THE DATA:
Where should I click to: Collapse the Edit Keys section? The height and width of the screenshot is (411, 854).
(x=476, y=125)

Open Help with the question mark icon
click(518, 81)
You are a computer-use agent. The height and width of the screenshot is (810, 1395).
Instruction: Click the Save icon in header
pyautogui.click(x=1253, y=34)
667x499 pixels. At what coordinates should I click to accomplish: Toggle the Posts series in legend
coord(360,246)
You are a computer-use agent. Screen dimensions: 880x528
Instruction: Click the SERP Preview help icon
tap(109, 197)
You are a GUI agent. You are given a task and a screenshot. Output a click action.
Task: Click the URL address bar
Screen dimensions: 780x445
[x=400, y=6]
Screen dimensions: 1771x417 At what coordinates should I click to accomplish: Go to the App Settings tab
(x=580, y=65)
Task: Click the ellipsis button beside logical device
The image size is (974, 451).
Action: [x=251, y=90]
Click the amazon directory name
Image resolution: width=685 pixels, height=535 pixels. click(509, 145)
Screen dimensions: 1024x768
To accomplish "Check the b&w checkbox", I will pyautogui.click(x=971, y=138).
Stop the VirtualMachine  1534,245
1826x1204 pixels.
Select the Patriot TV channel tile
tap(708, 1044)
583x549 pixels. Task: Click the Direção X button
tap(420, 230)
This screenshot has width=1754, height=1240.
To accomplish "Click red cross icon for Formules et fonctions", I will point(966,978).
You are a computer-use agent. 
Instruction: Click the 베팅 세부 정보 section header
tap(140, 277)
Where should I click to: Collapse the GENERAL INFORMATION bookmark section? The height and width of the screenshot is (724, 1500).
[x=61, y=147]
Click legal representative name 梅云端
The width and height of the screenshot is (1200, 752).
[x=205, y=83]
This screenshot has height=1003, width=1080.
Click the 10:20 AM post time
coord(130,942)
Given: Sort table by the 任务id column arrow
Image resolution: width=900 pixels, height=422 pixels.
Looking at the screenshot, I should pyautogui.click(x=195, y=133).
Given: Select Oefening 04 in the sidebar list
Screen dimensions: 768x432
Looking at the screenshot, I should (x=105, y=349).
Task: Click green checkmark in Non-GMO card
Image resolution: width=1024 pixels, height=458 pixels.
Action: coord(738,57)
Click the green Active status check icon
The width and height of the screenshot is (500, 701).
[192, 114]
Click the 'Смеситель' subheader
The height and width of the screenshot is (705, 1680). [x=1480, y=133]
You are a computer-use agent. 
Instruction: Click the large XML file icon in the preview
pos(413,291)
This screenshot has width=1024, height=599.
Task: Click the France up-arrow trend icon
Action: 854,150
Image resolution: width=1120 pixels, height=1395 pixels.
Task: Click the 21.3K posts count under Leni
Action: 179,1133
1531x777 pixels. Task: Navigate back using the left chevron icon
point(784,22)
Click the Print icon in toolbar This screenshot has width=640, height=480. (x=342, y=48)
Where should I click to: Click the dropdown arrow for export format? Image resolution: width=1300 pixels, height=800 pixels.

EXERCISE INSTRUCTIONS:
Above are the records; copy exactly the lines from the one with "1531x777 pixels. Task: Navigate" through the final line.

SOLUTION TO THIS TASK:
1531x777 pixels. Task: Navigate back using the left chevron icon
point(784,22)
Click the Print icon in toolbar This screenshot has width=640, height=480. (x=342, y=48)
Where should I click to: Click the dropdown arrow for export format? Image resolution: width=1300 pixels, height=800 pixels.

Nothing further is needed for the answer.